From: Wu Fengguang <fengguang.wu@intel.com>
To: Richard Kennedy <richard@rsk.demon.co.uk>
Cc: "akpm@linux-foundation.org" <akpm@linux-foundation.org>,
"mm-commits@vger.kernel.org" <mm-commits@vger.kernel.org>,
"a.p.zijlstra@chello.nl" <a.p.zijlstra@chello.nl>,
"chris.mason@oracle.com" <chris.mason@oracle.com>,
"jens.axboe@oracle.com" <jens.axboe@oracle.com>,
"mbligh@mbligh.org" <mbligh@mbligh.org>,
"miklos@szeredi.hu" <miklos@szeredi.hu>,
"linux-mm@kvack.org" <linux-mm@kvack.org>,
"linux-fsdevel@vger.kernel.org" <linux-fsdevel@vger.kernel.org>
Subject: Re: + mm-balance_dirty_pages-reduce-calls-to-global_page_state-to-reduce-c ache-references.patch added to -mm tree
Date: Sun, 23 Aug 2009 21:00:56 +0800 [thread overview]

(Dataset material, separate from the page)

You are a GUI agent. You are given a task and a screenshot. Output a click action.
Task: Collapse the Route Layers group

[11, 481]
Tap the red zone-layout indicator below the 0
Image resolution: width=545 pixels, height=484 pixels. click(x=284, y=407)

Message-ID: <20090823130056.GA10596@localhost> (raw)
In-Reply-To: <1251020013.2270.24.camel@castor>
On Sun, Aug 23, 2009 at 05:33:33PM +0800, Richard Kennedy wrote:
> On Sat, 2009-08-22 at 10:51 +0800, Wu Fengguang wrote:
>
> > >
> > > mm/page-writeback.c | 116 +++++++++++++++---------------------------
> > > 1 file changed, 43 insertions(+), 73 deletions(-)
> > >
> > > diff -puN mm/page-writeback.c~mm-balance_dirty_pages-reduce-calls-to-global_page_state-to-reduce-cache-references mm/page-writeback.c
> > > --- a/mm/page-writeback.c~mm-balance_dirty_pages-reduce-calls-to-global_page_state-to-reduce-cache-references
> > > +++ a/mm/page-writeback.c
> > > @@ -249,32 +249,6 @@ static void bdi_writeout_fraction(struct
> > > }
> > > }
> > >
> > > -/*
> > > - * Clip the earned share of dirty pages to that which is actually available.

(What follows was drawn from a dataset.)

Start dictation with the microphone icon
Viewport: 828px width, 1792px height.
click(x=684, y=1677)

> > > - * This avoids exceeding the total dirty_limit when the floating averages
> > > - * fluctuate too quickly.
> > > - */
> > > -static void clip_bdi_dirty_limit(struct backing_dev_info *bdi,
> > > - unsigned long dirty, unsigned long *pbdi_dirty)
> > > -{
> > > - unsigned long avail_dirty;
> > > -
> > > - avail_dirty = global_page_state(NR_FILE_DIRTY) +
> > > - global_page_state(NR_WRITEBACK) +
> > > - global_page_state(NR_UNSTABLE_NFS) +
> > > - global_page_state(NR_WRITEBACK_TEMP);
> > > -
> > > - if (avail_dirty < dirty)
> > > - avail_dirty = dirty - avail_dirty;
> > > - else
> > > - avail_dirty = 0;
> > > -
> > > - avail_dirty += bdi_stat(bdi, BDI_RECLAIMABLE) +
> > > - bdi_stat(bdi, BDI_WRITEBACK);
> > > -
> > > - *pbdi_dirty = min(*pbdi_dirty, avail_dirty);
> > > -}
> > > -
> > > static inline void task_dirties_fraction(struct task_struct *tsk,
> > > long *numerator, long *denominator)
> > > {
> > > @@ -465,7 +439,6 @@ get_dirty_limits(unsigned long *pbackgro
> > > bdi_dirty = dirty * bdi->max_ratio / 100;
> > >
> > > *pbdi_dirty = bdi_dirty;
> > > - clip_bdi_dirty_limit(bdi, dirty, pbdi_dirty);
> > > task_dirty_limit(current, pbdi_dirty);
> > > }
> > > }
> > > @@ -499,45 +472,12 @@ static void balance_dirty_pages(struct a
> > > };
> > >
> > > get_dirty_limits(&background_thresh, &dirty_thresh,
> > > - &bdi_thresh, bdi);
> > > + &bdi_thresh, bdi);
> > >
> > > nr_reclaimable = global_page_state(NR_FILE_DIRTY) +
> > > - global_page_state(NR_UNSTABLE_NFS);
> > > - nr_writeback = global_page_state(NR_WRITEBACK);
> > > -
> > > - bdi_nr_reclaimable = bdi_stat(bdi, BDI_RECLAIMABLE);
> > > - bdi_nr_writeback = bdi_stat(bdi, BDI_WRITEBACK);
> > > -
> > > - if (bdi_nr_reclaimable + bdi_nr_writeback <= bdi_thresh)
> > > - break;
> > > -
> > > - /*
> > > - * Throttle it only when the background writeback cannot
> > > - * catch-up. This avoids (excessively) small writeouts
> > > - * when the bdi limits are ramping up.
> > > - */
> > > - if (nr_reclaimable + nr_writeback <
> > > - (background_thresh + dirty_thresh) / 2)
> > > - break;
> > > -
> > > - if (!bdi->dirty_exceeded)
> > > - bdi->dirty_exceeded = 1;
> > > -
> > > - /* Note: nr_reclaimable denotes nr_dirty + nr_unstable.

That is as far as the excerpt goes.